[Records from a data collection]
---

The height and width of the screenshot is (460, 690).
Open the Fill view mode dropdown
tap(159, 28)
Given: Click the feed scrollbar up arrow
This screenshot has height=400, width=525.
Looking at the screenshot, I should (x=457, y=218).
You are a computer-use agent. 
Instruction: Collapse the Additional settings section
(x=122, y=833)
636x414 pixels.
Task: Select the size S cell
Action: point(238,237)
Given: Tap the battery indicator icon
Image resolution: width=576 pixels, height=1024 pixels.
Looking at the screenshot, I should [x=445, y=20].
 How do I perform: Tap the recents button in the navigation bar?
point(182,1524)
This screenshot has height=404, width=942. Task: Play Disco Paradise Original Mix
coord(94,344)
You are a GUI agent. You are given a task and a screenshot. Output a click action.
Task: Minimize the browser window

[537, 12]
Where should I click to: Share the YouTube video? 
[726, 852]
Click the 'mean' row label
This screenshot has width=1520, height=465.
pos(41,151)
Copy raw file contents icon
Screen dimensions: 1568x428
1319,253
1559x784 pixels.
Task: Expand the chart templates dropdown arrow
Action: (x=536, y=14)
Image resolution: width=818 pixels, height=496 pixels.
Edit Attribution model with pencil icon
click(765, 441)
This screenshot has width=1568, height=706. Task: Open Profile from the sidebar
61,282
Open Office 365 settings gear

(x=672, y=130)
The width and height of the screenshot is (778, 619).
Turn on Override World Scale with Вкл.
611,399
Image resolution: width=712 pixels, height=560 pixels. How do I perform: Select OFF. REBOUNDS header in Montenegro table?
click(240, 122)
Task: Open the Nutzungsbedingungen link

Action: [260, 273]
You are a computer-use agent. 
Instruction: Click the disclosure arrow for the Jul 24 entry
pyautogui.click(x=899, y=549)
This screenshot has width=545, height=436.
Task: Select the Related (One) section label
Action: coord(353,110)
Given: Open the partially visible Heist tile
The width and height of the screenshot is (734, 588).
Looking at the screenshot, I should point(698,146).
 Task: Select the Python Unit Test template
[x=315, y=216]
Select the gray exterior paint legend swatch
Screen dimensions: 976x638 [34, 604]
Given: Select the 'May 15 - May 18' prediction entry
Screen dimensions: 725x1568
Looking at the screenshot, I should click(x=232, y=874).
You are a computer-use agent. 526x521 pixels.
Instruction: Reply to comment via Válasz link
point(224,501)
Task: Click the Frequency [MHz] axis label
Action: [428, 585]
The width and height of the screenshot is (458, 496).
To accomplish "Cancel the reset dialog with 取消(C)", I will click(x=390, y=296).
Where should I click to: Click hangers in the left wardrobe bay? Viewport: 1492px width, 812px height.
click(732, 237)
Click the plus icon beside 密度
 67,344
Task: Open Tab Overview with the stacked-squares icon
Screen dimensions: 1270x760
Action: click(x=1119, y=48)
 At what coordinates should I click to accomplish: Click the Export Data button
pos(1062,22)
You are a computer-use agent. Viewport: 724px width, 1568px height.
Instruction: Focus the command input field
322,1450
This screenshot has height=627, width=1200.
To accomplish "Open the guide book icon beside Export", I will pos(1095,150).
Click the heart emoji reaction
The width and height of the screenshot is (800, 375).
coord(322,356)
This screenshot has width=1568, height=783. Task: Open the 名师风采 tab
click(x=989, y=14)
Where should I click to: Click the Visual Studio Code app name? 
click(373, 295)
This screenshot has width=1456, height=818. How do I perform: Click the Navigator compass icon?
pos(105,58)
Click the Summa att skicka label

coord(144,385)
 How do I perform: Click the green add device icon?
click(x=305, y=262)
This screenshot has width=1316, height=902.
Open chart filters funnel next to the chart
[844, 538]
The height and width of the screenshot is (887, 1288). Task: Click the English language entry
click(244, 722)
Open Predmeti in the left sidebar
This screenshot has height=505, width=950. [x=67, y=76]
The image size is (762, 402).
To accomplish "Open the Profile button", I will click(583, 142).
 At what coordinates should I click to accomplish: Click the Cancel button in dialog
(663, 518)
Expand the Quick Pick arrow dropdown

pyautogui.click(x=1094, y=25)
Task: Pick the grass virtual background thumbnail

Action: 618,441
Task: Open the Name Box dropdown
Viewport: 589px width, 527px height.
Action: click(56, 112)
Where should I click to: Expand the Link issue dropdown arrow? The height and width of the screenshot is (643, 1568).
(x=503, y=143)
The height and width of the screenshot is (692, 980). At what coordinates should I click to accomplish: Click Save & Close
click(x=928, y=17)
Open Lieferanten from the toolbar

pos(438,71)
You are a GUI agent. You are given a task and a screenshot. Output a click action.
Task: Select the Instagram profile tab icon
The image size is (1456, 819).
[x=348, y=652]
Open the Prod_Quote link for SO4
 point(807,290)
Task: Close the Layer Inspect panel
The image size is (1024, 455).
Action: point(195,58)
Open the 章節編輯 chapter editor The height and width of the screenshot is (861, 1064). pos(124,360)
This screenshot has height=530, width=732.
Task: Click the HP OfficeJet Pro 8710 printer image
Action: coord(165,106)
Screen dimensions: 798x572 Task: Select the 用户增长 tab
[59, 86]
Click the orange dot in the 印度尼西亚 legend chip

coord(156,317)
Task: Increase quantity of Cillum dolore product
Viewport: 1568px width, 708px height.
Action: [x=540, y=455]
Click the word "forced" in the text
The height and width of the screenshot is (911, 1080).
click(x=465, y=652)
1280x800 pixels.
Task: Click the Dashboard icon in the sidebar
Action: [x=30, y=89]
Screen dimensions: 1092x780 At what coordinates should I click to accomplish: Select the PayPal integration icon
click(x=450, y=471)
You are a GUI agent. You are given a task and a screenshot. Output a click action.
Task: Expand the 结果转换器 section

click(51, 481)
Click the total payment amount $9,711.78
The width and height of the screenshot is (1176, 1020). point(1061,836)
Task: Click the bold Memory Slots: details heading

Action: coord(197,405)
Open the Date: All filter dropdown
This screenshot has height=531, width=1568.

---

Could each line above be retyped exactly?

The height and width of the screenshot is (460, 690).
Open the Fill view mode dropdown
tap(159, 28)
Given: Click the feed scrollbar up arrow
This screenshot has height=400, width=525.
Looking at the screenshot, I should (x=457, y=218).
You are a computer-use agent. 
Instruction: Collapse the Additional settings section
(x=122, y=833)
636x414 pixels.
Task: Select the size S cell
Action: point(238,237)
Given: Tap the battery indicator icon
Image resolution: width=576 pixels, height=1024 pixels.
Looking at the screenshot, I should [x=445, y=20].
 How do I perform: Tap the recents button in the navigation bar?
point(182,1524)
This screenshot has height=404, width=942. Task: Play Disco Paradise Original Mix
coord(94,344)
You are a GUI agent. You are given a task and a screenshot. Output a click action.
Task: Minimize the browser window

[537, 12]
Where should I click to: Share the YouTube video? 
[726, 852]
Click the 'mean' row label
This screenshot has width=1520, height=465.
pos(41,151)
Copy raw file contents icon
Screen dimensions: 1568x428
1319,253
1559x784 pixels.
Task: Expand the chart templates dropdown arrow
Action: (x=536, y=14)
Image resolution: width=818 pixels, height=496 pixels.
Edit Attribution model with pencil icon
click(765, 441)
This screenshot has width=1568, height=706. Task: Open Profile from the sidebar
61,282
Open Office 365 settings gear

(x=672, y=130)
The width and height of the screenshot is (778, 619).
Turn on Override World Scale with Вкл.
611,399
Image resolution: width=712 pixels, height=560 pixels. How do I perform: Select OFF. REBOUNDS header in Montenegro table?
click(240, 122)
Task: Open the Nutzungsbedingungen link

Action: [260, 273]
You are a computer-use agent. 
Instruction: Click the disclosure arrow for the Jul 24 entry
pyautogui.click(x=899, y=549)
This screenshot has width=545, height=436.
Task: Select the Related (One) section label
Action: coord(353,110)
Given: Open the partially visible Heist tile
The width and height of the screenshot is (734, 588).
Looking at the screenshot, I should point(698,146).
 Task: Select the Python Unit Test template
[x=315, y=216]
Select the gray exterior paint legend swatch
Screen dimensions: 976x638 [34, 604]
Given: Select the 'May 15 - May 18' prediction entry
Screen dimensions: 725x1568
Looking at the screenshot, I should click(x=232, y=874).
You are a computer-use agent. 526x521 pixels.
Instruction: Reply to comment via Válasz link
point(224,501)
Task: Click the Frequency [MHz] axis label
Action: [428, 585]
The width and height of the screenshot is (458, 496).
To accomplish "Cancel the reset dialog with 取消(C)", I will click(x=390, y=296).
Where should I click to: Click hangers in the left wardrobe bay? Viewport: 1492px width, 812px height.
click(732, 237)
Click the plus icon beside 密度
 67,344
Task: Open Tab Overview with the stacked-squares icon
Screen dimensions: 1270x760
Action: click(x=1119, y=48)
 At what coordinates should I click to accomplish: Click the Export Data button
pos(1062,22)
You are a computer-use agent. Viewport: 724px width, 1568px height.
Instruction: Focus the command input field
322,1450
This screenshot has height=627, width=1200.
To accomplish "Open the guide book icon beside Export", I will pos(1095,150).
Click the heart emoji reaction
The width and height of the screenshot is (800, 375).
coord(322,356)
This screenshot has width=1568, height=783. Task: Open the 名师风采 tab
click(x=989, y=14)
Where should I click to: Click the Visual Studio Code app name? 
click(373, 295)
This screenshot has width=1456, height=818. How do I perform: Click the Navigator compass icon?
pos(105,58)
Click the Summa att skicka label

coord(144,385)
 How do I perform: Click the green add device icon?
click(x=305, y=262)
This screenshot has width=1316, height=902.
Open chart filters funnel next to the chart
[844, 538]
The height and width of the screenshot is (887, 1288). Task: Click the English language entry
click(244, 722)
Open Predmeti in the left sidebar
This screenshot has height=505, width=950. [x=67, y=76]
The image size is (762, 402).
To accomplish "Open the Profile button", I will click(583, 142).
 At what coordinates should I click to accomplish: Click the Cancel button in dialog
(663, 518)
Expand the Quick Pick arrow dropdown

pyautogui.click(x=1094, y=25)
Task: Pick the grass virtual background thumbnail

Action: 618,441
Task: Open the Name Box dropdown
Viewport: 589px width, 527px height.
Action: click(56, 112)
Where should I click to: Expand the Link issue dropdown arrow? The height and width of the screenshot is (643, 1568).
(x=503, y=143)
The height and width of the screenshot is (692, 980). At what coordinates should I click to accomplish: Click Save & Close
click(x=928, y=17)
Open Lieferanten from the toolbar

pos(438,71)
You are a GUI agent. You are given a task and a screenshot. Output a click action.
Task: Select the Instagram profile tab icon
The image size is (1456, 819).
[x=348, y=652]
Open the Prod_Quote link for SO4
 point(807,290)
Task: Close the Layer Inspect panel
The image size is (1024, 455).
Action: point(195,58)
Open the 章節編輯 chapter editor The height and width of the screenshot is (861, 1064). pos(124,360)
This screenshot has height=530, width=732.
Task: Click the HP OfficeJet Pro 8710 printer image
Action: coord(165,106)
Screen dimensions: 798x572 Task: Select the 用户增长 tab
[59, 86]
Click the orange dot in the 印度尼西亚 legend chip

coord(156,317)
Task: Increase quantity of Cillum dolore product
Viewport: 1568px width, 708px height.
Action: [x=540, y=455]
Click the word "forced" in the text
The height and width of the screenshot is (911, 1080).
click(x=465, y=652)
1280x800 pixels.
Task: Click the Dashboard icon in the sidebar
Action: [x=30, y=89]
Screen dimensions: 1092x780 At what coordinates should I click to accomplish: Select the PayPal integration icon
click(x=450, y=471)
You are a GUI agent. You are given a task and a screenshot. Output a click action.
Task: Expand the 结果转换器 section

click(51, 481)
Click the total payment amount $9,711.78
The width and height of the screenshot is (1176, 1020). point(1061,836)
Task: Click the bold Memory Slots: details heading

Action: coord(197,405)
Open the Date: All filter dropdown
This screenshot has height=531, width=1568.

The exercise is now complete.